- Tarefa solicitada -
No texto citado, qual instituição divulgou o 16º Ranking do Saneamento?

- Texto citado -
************
O 16º Ranking do Saneamento revela uma realidade desafiadora: aproximadamente 33 milhões de brasileiros estão sem acesso à água potável

Karla Bertocco Trindade, Presidente do Conselho da SABESP (Acervo pessoal)
Karla Bertocco Trindade, Presidente do Conselho da SABESP (Acervo pessoal)

No Brasil, a questão do saneamento básico destaca-se como uma barreira significativa ao desenvolvimento sustentável e à promoção da saúde pública. Divulgado pelo Instituto Trata Brasil na semana passada, o 16º Ranking do Saneamento revela uma realidade desafiadora: aproximadamente 33 milhões de brasileiros estão sem acesso à água potável. Esse cenário exige uma resposta imediata e um compromisso contínuo para garantir a universalização deste serviço essencial, com políticas públicas eficazes, investimentos substanciais e a busca por inovações e melhorias na gestão das entidades responsáveis.
************
- Dados de origem -

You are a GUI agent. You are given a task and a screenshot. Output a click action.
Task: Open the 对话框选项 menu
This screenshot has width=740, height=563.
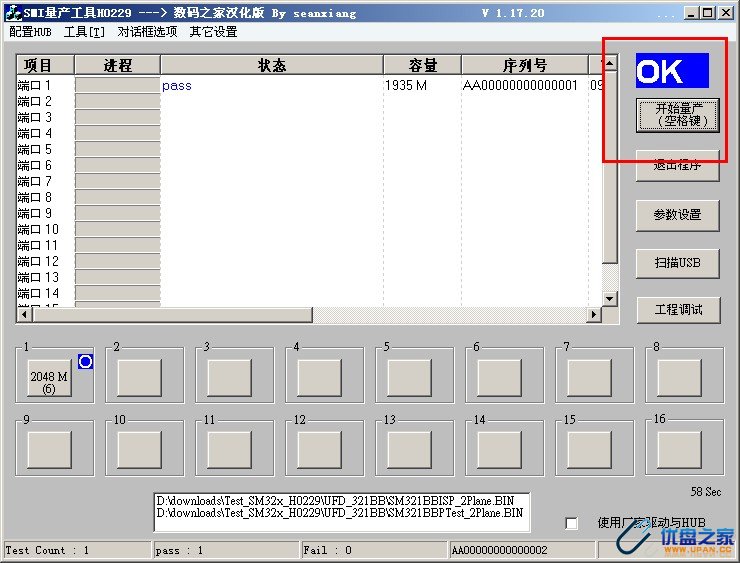[147, 32]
************
- Resposta -
O Instituto Trata Brasil.